Anti rabbit igg hrp

Anti-RBX1 antibody (ab133565, 1:1000 dilution for immunoblotting and 1:100 for IHC) was purchased from Abcam. Anti-POLR2A antibody (sc-47701,1:5000 dilution for immunoblotting and 1:200 for IHC), anti-CUL1 antibody (sc-17775, 1:1000 dilution), anti-CUL2 antibody (sc-166506, 1:1000 dilution), anti-CUL4A/4B antibody (sc-377188, 1:1000 dilution), anti-CUL5 antibody (sc-373822, 1:1000 dilution) and anti-CUL7 (sc-53810, 1:1000 dilution) antibody were obtained from Santa Cruz.
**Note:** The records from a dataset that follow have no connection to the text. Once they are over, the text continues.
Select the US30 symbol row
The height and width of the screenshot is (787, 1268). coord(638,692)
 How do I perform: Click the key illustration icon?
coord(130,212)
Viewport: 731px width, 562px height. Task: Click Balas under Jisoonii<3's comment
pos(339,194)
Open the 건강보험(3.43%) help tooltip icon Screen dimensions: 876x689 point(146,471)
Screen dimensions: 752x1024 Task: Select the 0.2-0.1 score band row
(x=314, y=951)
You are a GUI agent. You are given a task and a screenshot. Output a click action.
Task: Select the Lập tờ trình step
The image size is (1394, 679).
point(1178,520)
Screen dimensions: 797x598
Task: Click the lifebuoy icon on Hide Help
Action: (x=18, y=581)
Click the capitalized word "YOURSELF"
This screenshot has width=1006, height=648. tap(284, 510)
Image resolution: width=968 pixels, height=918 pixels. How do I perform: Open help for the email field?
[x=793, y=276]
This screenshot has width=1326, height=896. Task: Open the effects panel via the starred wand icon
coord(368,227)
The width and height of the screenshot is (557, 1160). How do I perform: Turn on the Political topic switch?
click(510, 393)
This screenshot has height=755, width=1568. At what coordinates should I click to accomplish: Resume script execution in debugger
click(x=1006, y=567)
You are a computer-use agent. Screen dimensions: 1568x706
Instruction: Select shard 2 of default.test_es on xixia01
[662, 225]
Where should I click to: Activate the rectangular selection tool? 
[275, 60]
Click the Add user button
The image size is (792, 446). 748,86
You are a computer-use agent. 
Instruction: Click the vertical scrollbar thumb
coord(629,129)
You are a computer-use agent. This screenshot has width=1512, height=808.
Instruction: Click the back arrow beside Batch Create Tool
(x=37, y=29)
Anti-Ki67 antibody (#12075, 1:100 dilution), anti-cleaved Caspase-3 (Asp175) (#9664, 1:1000 dilution), Anti-SKP2 antibody (#2652, 1:1000 dilution), Anti-VHL antibody (#68547, 1:1000 dilution) and Anti-CUL3 (#2759, 1:1000 dilution) were purchased from Cell Signaling Technology. Anti-p53 (sc-126, 1:1000 dilution), anti-actin (sc-1616, 1:5000 dilution), HRP-anti-mouse IgG (sc-2055, 1:5000 dilution), HRP-mouse IgG kappa binding protein (sc-516102, 1:5000 dilution) and HRP-anti-rabbit IgG (sc-2054, 1:5000 dilution) were purchased from Santa Cruz.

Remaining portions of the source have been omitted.